* Extracted information:
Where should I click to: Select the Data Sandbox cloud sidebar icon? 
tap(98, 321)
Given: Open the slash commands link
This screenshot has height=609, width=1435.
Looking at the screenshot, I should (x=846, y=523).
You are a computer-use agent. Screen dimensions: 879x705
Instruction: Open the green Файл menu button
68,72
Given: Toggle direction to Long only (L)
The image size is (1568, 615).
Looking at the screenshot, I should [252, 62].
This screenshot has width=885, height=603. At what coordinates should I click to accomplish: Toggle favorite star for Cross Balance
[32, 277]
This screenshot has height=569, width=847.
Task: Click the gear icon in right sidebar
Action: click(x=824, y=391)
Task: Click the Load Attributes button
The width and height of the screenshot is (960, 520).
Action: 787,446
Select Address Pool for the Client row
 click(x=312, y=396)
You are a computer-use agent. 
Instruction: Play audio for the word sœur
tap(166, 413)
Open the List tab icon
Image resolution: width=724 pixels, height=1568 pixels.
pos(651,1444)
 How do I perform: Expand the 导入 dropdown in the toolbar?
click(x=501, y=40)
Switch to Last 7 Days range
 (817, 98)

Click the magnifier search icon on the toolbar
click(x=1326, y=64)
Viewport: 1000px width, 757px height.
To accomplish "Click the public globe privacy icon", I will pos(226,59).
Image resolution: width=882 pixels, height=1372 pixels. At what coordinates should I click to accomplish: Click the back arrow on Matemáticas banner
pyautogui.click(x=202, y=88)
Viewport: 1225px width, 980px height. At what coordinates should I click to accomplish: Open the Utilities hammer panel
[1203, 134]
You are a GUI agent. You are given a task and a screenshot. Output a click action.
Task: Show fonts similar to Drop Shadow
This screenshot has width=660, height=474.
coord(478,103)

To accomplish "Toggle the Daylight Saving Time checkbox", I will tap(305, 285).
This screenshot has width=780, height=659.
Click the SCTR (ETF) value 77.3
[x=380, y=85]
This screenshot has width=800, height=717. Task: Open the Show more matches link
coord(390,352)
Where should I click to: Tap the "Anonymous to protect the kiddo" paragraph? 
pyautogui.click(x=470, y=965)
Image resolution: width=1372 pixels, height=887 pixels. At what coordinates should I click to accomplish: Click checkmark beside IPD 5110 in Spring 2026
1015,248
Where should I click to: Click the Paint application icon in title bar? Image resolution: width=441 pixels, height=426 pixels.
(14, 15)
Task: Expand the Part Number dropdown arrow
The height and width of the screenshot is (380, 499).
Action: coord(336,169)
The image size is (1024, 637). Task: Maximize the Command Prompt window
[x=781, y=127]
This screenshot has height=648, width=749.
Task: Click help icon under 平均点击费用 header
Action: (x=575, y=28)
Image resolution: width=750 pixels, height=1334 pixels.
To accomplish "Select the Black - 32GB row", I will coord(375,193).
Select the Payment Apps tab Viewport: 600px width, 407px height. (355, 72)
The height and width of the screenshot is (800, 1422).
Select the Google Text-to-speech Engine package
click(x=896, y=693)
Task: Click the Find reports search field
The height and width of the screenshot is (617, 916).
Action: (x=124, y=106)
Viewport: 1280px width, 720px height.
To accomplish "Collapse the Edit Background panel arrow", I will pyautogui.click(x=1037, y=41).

* Exercise prompt:
Give the count of lines containing the word "will" in the listing, and no other text.

* Written reply:
4